(Screenshot and document pointing records)
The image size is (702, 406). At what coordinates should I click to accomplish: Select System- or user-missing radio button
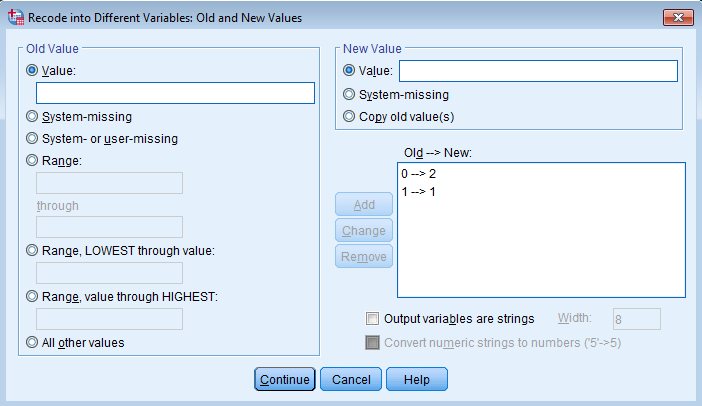[33, 139]
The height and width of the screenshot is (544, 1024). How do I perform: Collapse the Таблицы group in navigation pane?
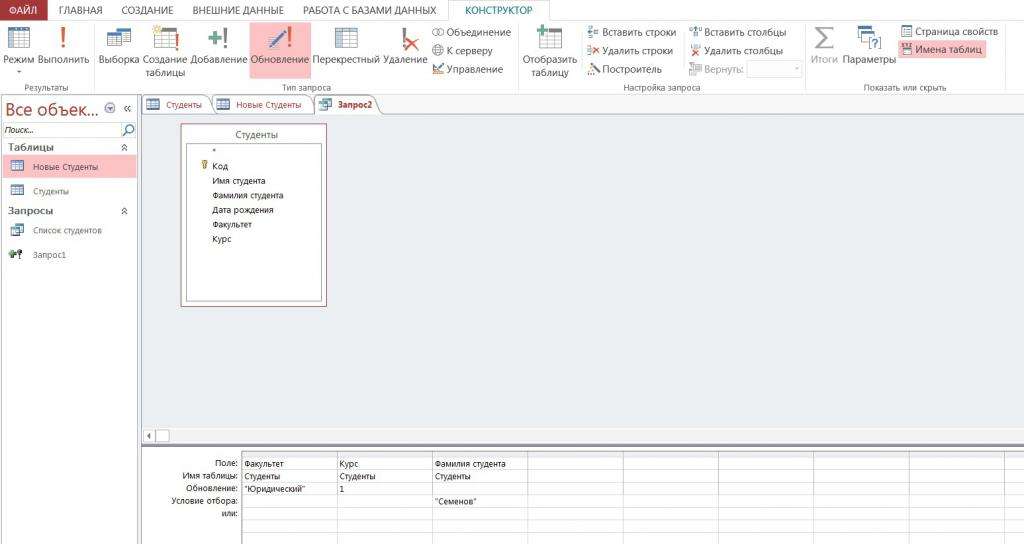(124, 147)
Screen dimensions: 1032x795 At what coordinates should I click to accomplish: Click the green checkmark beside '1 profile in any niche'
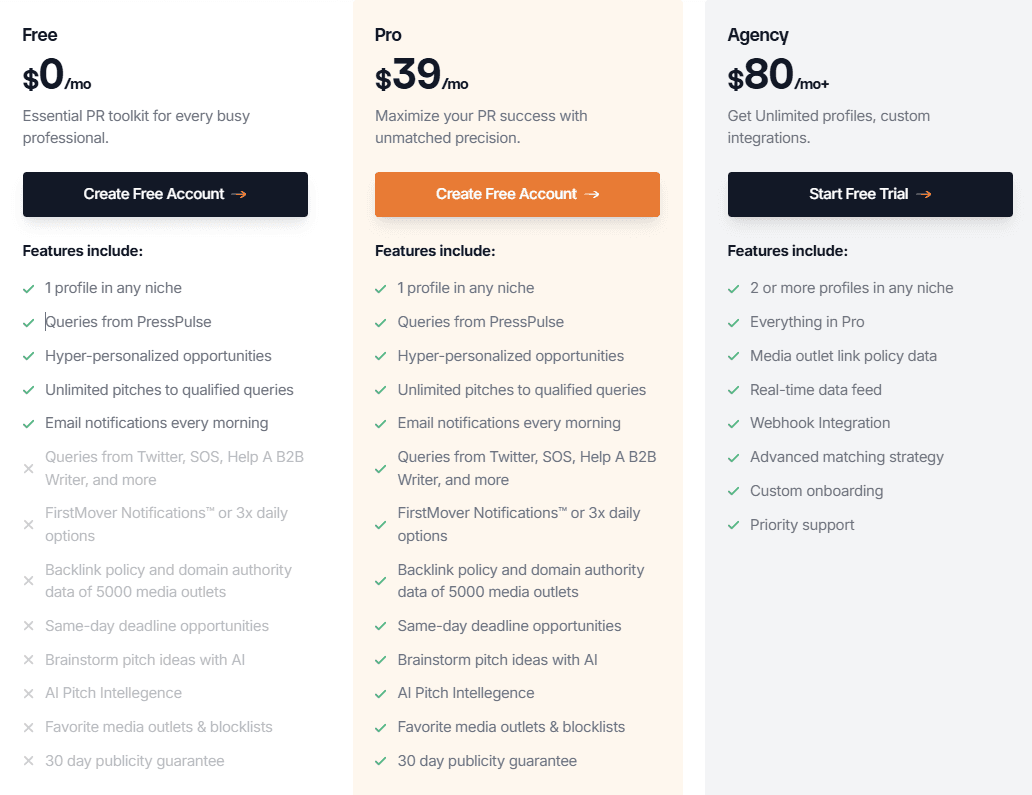[x=28, y=288]
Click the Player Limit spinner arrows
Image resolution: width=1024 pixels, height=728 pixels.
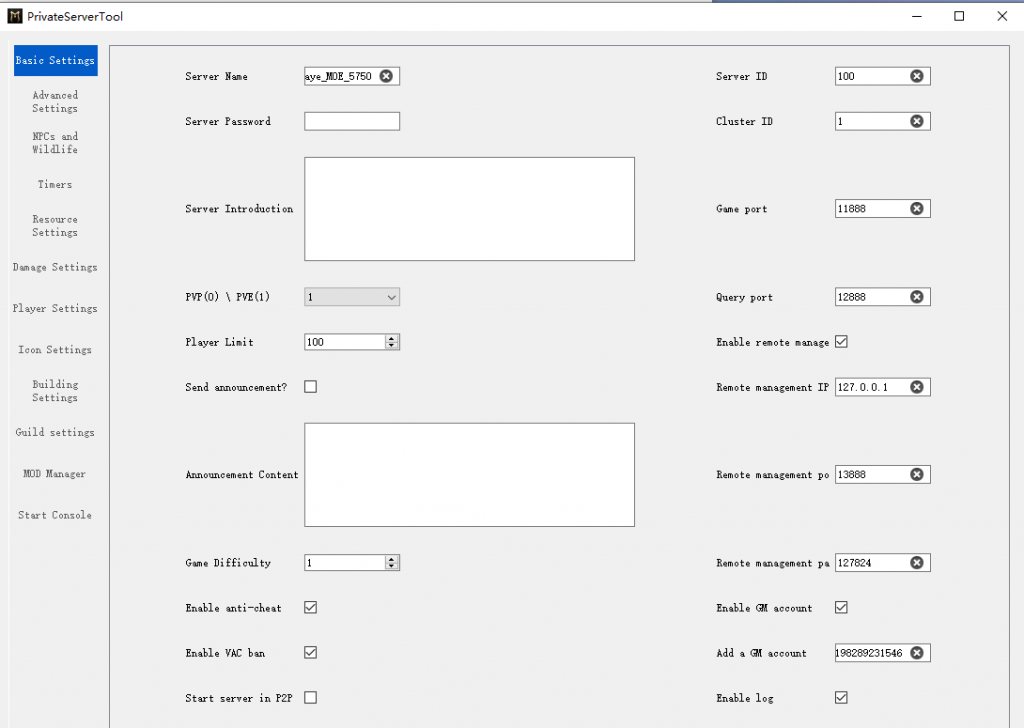pos(392,342)
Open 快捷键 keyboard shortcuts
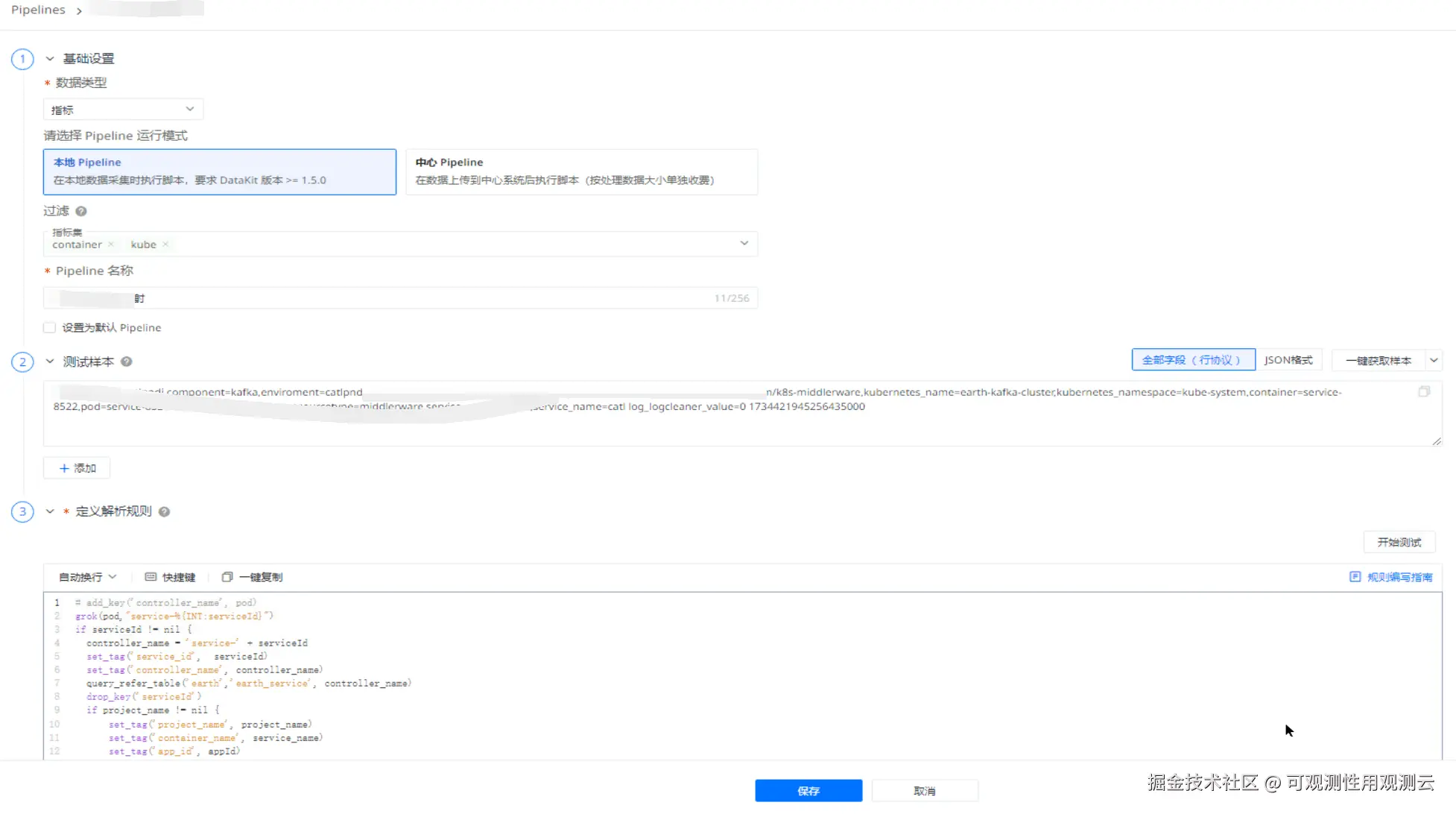Viewport: 1456px width, 814px height. [x=170, y=578]
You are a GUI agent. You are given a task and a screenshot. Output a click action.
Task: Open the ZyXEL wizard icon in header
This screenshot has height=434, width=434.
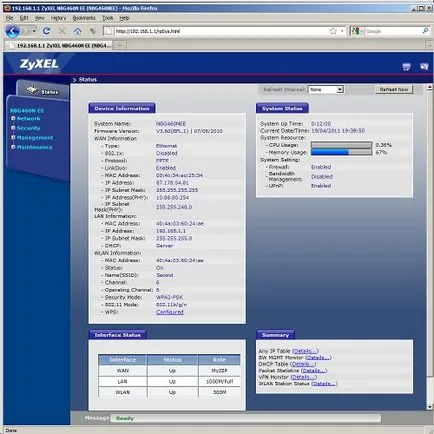tap(406, 67)
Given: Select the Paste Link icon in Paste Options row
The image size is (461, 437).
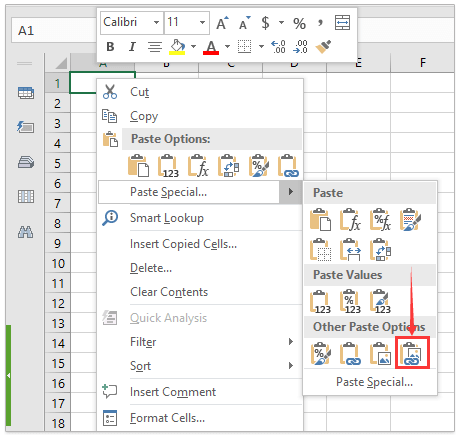Looking at the screenshot, I should [x=288, y=165].
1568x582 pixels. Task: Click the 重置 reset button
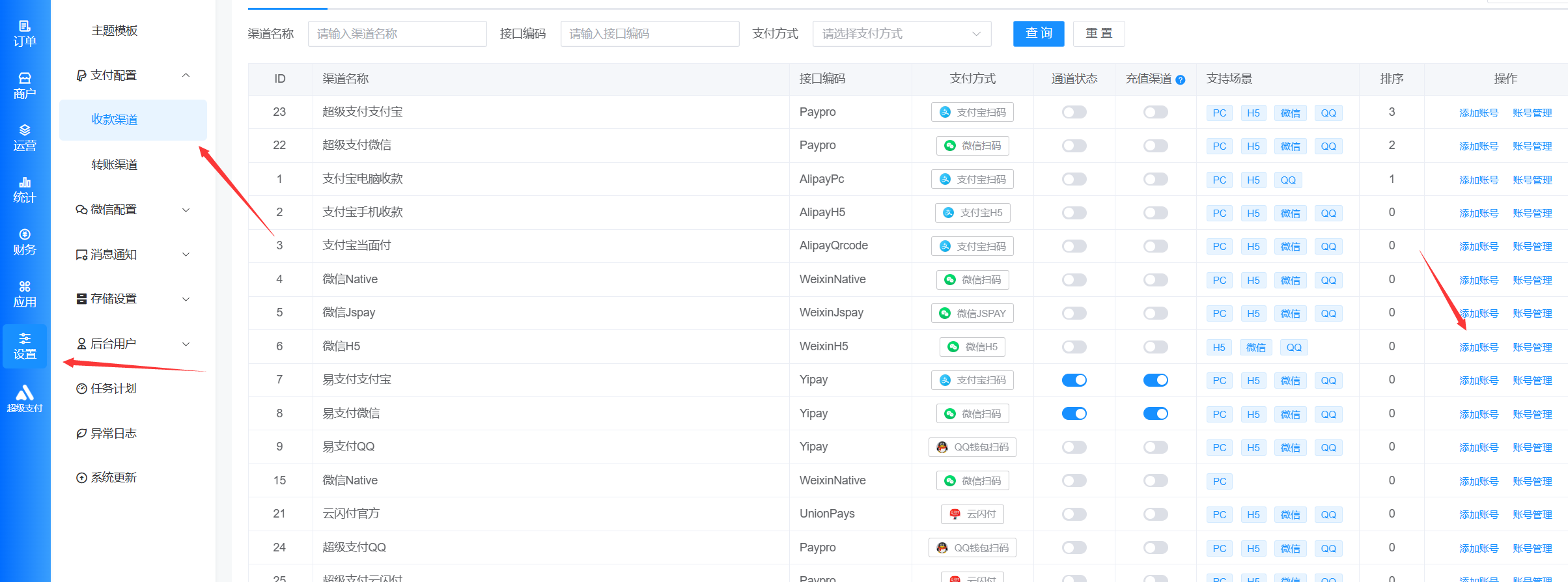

▸ What you should do
Rewrite all of the records above as a numbered list with one line per item and no blank lines. Leave out the pictures.

▸ Solution
1. The image size is (702, 406). At what coordinates should I click to accomplish: Select System- or user-missing radio button
2. [33, 139]
3. The height and width of the screenshot is (544, 1024). How do I perform: Collapse the Таблицы group in navigation pane?
4. (124, 147)
5. Screen dimensions: 1032x795 At what coordinates should I click to accomplish: Click the green checkmark beside '1 profile in any niche'
6. [x=28, y=288]
7. Click the Player Limit spinner arrows
8. Image resolution: width=1024 pixels, height=728 pixels.
9. pos(392,342)
10. Open 快捷键 keyboard shortcuts
11. Viewport: 1456px width, 814px height. [x=170, y=578]
12. You are a GUI agent. You are given a task and a screenshot. Output a click action.
13. Task: Open the ZyXEL wizard icon in header
14. This screenshot has height=434, width=434.
15. tap(406, 67)
16. Given: Select the Paste Link icon in Paste Options row
17. The image size is (461, 437).
18. Looking at the screenshot, I should [x=288, y=165].
19. 1568x582 pixels. Task: Click the 重置 reset button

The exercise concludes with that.